◆ TASK REQUIREMENTS ◆
Return all the lines below in which the string "will" appears.

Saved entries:
----

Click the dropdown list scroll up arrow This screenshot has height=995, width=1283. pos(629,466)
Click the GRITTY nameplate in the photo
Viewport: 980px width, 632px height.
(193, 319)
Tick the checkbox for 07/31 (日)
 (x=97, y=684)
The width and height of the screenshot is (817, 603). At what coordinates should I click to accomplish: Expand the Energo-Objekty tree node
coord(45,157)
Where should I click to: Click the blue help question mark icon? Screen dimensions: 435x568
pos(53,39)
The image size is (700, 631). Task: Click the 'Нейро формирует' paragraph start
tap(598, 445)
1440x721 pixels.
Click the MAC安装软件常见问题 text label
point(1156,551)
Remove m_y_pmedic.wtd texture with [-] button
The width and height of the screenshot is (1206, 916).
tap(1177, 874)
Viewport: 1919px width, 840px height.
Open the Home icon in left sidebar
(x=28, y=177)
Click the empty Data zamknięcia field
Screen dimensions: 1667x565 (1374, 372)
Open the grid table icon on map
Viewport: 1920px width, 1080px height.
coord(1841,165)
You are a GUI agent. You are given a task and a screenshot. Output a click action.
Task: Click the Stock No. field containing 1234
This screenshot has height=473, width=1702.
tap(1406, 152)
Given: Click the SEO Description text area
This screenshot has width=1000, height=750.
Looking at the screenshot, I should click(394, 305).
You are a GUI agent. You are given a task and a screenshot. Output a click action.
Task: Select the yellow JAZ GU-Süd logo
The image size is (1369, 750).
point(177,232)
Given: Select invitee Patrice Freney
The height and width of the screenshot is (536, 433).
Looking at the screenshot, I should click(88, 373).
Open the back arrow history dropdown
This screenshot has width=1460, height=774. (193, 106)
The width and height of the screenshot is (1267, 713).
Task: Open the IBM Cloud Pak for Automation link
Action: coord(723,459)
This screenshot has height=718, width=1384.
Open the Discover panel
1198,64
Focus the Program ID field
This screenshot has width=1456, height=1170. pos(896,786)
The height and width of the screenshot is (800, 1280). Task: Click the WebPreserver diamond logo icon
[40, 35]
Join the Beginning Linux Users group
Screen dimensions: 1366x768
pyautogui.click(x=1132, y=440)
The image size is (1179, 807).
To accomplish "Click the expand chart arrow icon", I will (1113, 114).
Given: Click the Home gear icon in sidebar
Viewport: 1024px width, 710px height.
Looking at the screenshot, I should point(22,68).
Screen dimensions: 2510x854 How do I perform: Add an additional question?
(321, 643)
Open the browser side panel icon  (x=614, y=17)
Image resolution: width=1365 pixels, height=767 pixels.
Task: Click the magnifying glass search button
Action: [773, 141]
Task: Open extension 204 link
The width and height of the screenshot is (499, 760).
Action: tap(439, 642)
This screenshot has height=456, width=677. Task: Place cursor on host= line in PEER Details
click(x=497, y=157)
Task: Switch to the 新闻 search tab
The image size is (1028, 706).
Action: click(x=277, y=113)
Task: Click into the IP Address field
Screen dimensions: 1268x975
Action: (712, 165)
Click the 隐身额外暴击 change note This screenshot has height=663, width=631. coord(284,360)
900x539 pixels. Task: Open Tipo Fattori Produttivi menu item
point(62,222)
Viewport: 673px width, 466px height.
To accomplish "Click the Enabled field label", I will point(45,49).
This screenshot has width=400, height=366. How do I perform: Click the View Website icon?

----

◆ ANSWER FOR THE TASK ◆
To accomplish "Click the expand chart arrow icon", I will (1113, 114).
To accomplish "Click the Enabled field label", I will point(45,49).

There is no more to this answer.